What happened to Slattery at Baltimore Community High School was not unique. WJZ's media partner, the Baltimore Sun, took a close look at workman comp claims. They found last year nearly 300 claims were filed by school employees because of injuries received through assaults or altercations on the job.

"I wasn't defending myself because that's against the rules," Slattery said.

The report was so shocking to city leaders, they will hold hearings to look into the problem.

Insiders tell WJZ the real numbers are far worse because not all schools are reporting violence.

"That's absolutely the worst thing for a principal to have on their watch. The city does not want to talk about it. There's a culture of silence wrapped around this," Slattery said.
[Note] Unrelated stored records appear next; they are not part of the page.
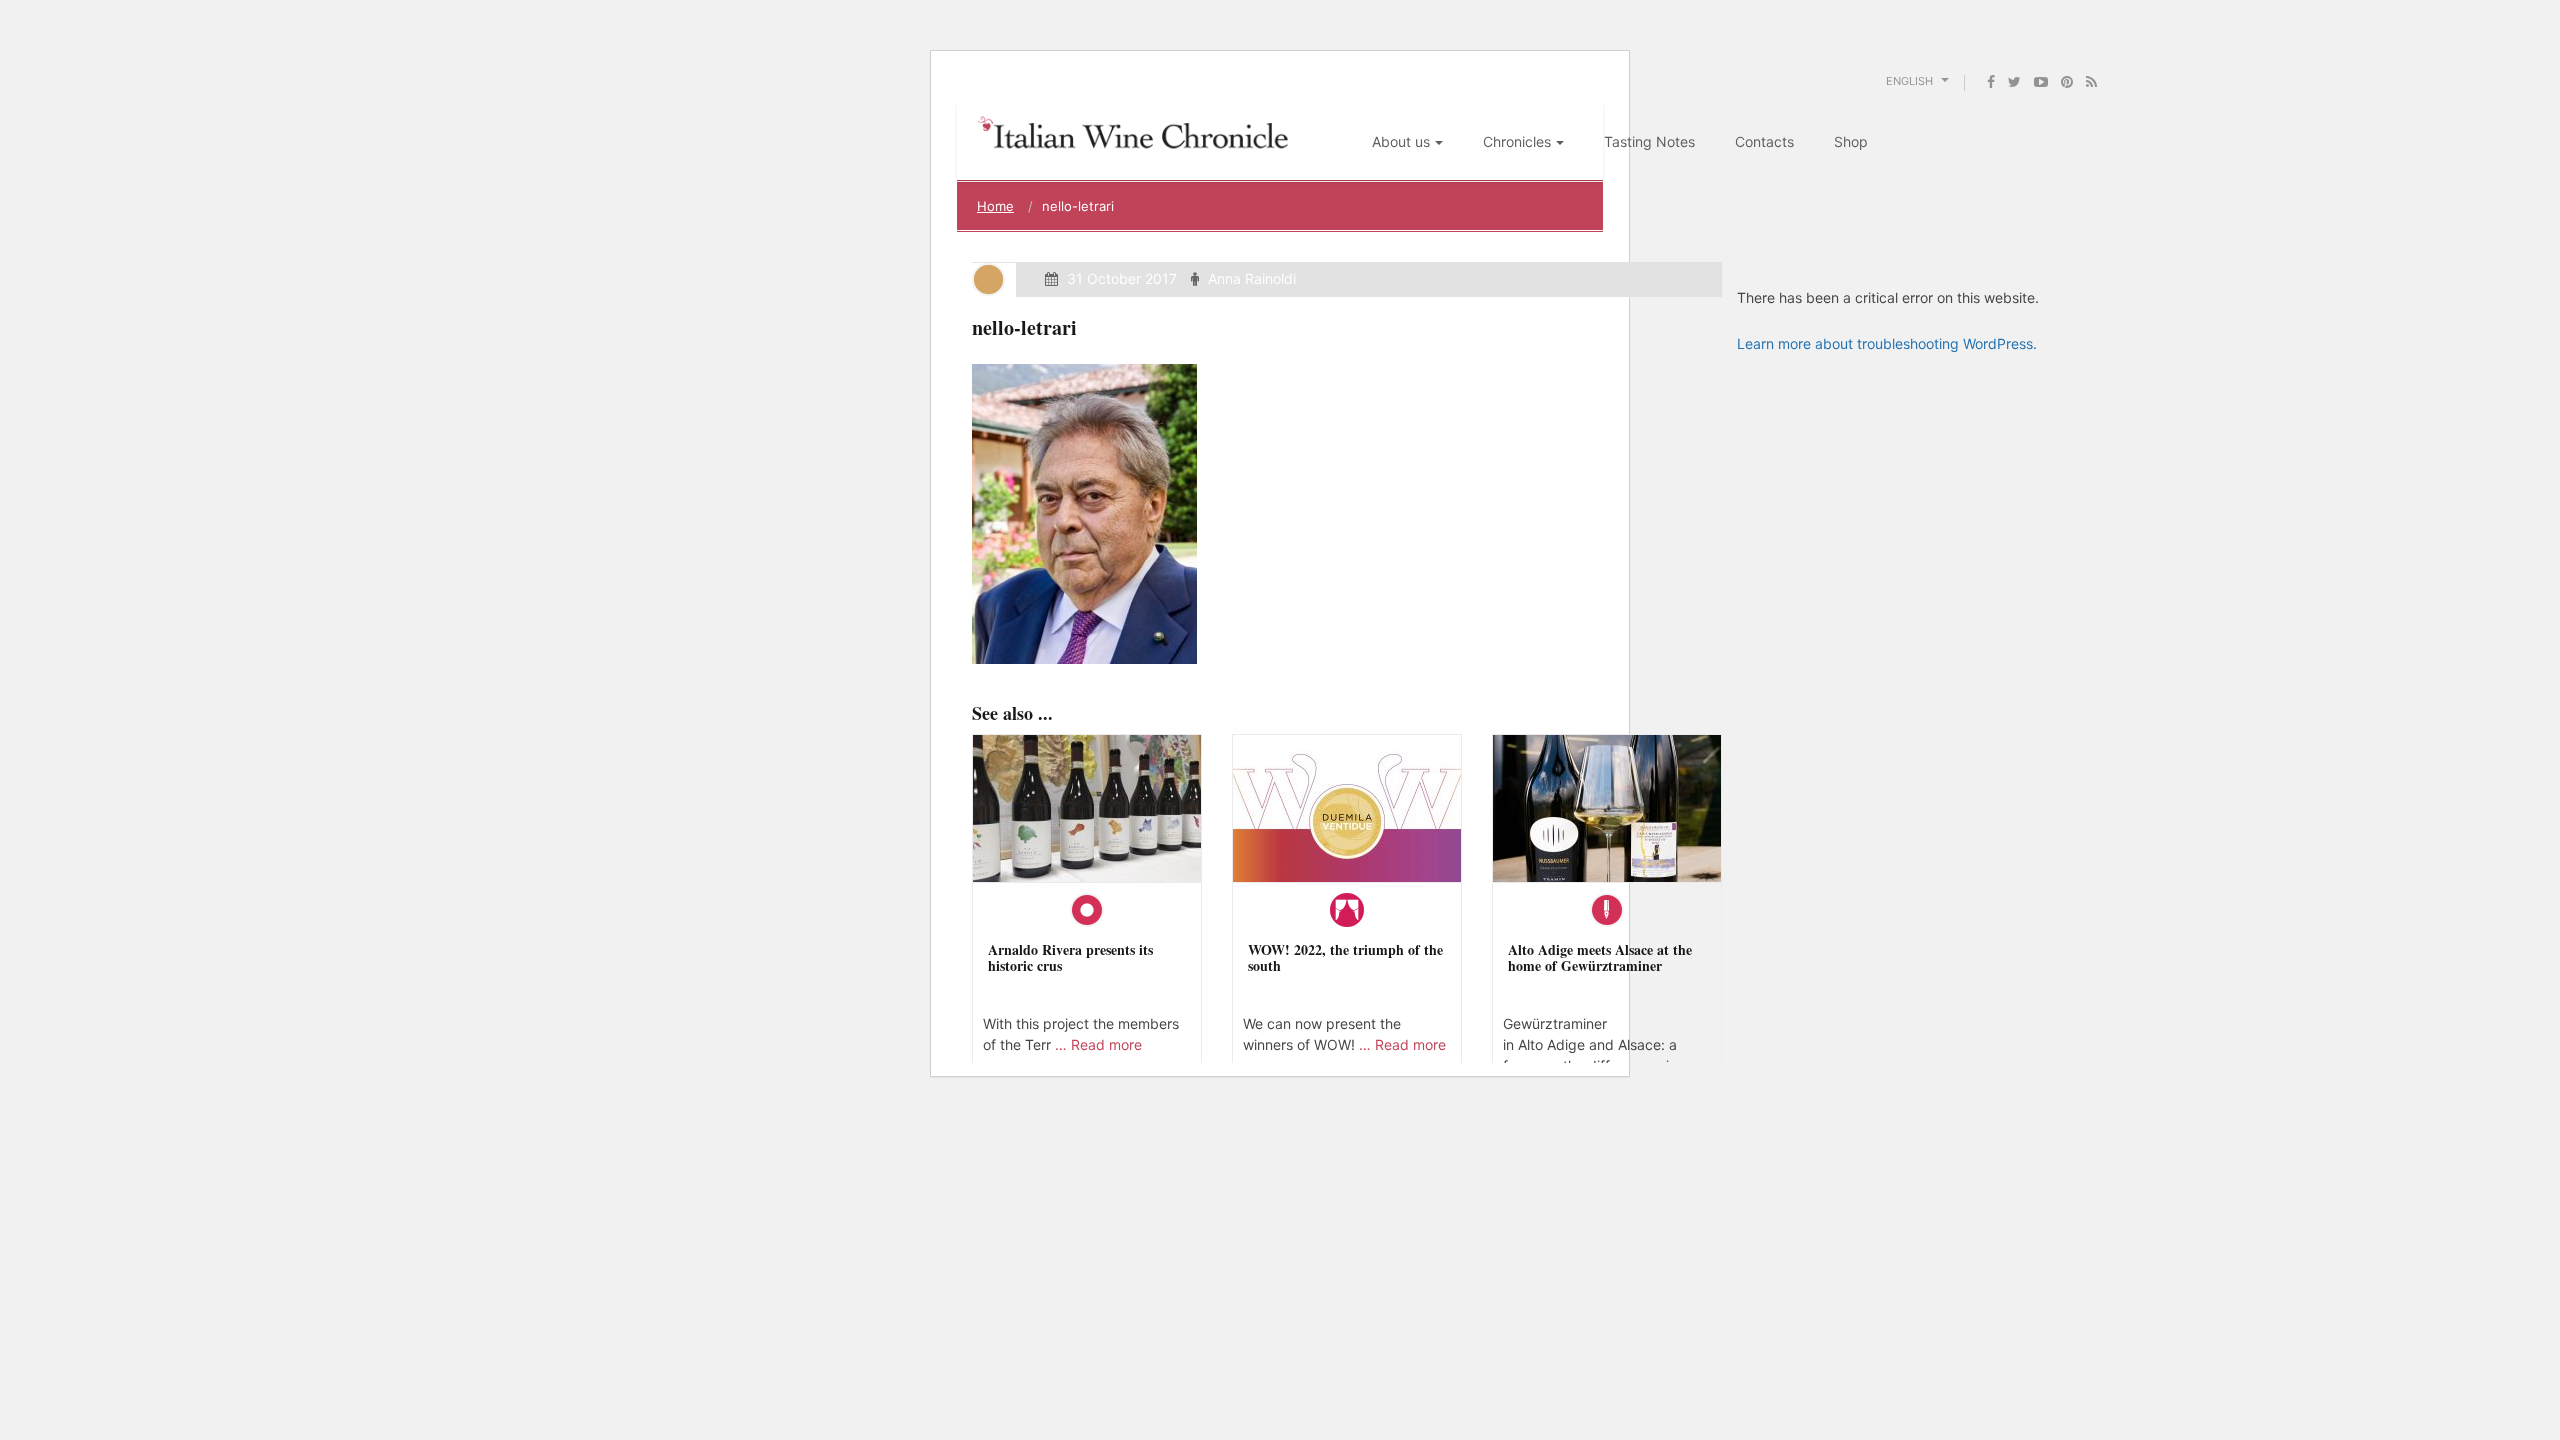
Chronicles (1517, 141)
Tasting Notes (1649, 141)
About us (1401, 141)
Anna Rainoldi (1252, 278)
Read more (1106, 1044)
WJZ wanted to know if this really is happening so we asked the head of the principals' union if there's pressure not to report incidents.
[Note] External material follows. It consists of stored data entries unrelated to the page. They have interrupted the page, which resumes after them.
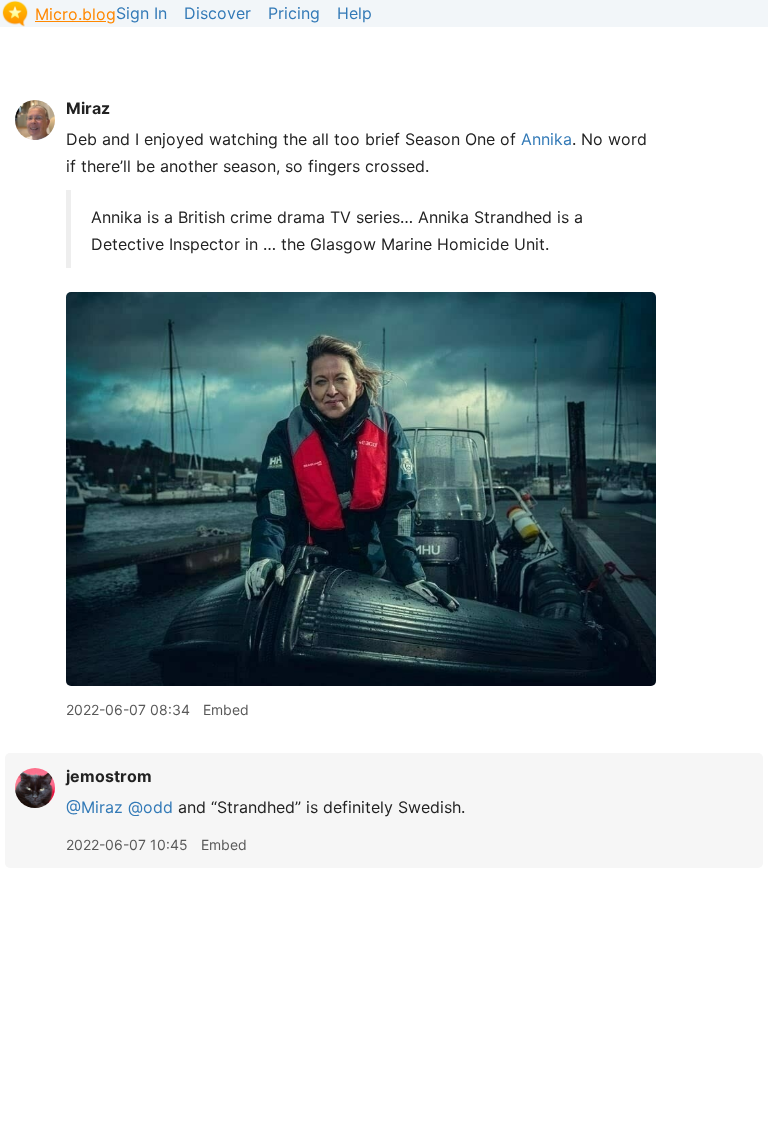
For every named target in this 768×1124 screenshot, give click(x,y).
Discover (217, 13)
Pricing (294, 13)
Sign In (141, 13)
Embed (226, 709)
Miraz (88, 108)
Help (354, 13)
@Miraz (94, 807)
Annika (546, 139)
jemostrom (109, 776)
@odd (150, 807)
"Principals are in a catch 22. If they report the incidents, they can be considered a persistently dangerous school and that consideration--having an impact on their evaluation--that has an impact on their salaries. Our principals want to do right but in some cases, it could jeopardize them," said Jimmy Gittings, President of Public School Administrators and Supervisors Association, AFSA Local 25.

But when WJZ questioned Interim City Schools Superintendent Tisha Edwards, she told a different story, acknowledging there is violence but denying a culture of silence.

"We're always aware of any time there's an incidence of violence in our schools. This issue of not reporting is something that we don't condone and I just don't believe that about my principals," she said.

But everyone agrees that teachers are being attacked and it's got to stop.

"We need to have an open conversation about the amount of violence. There is entirely too much violence. It's an epidemic," Slattery said.

WJZ will stay on this story as top city leaders work to keep teachers safe in the classroom.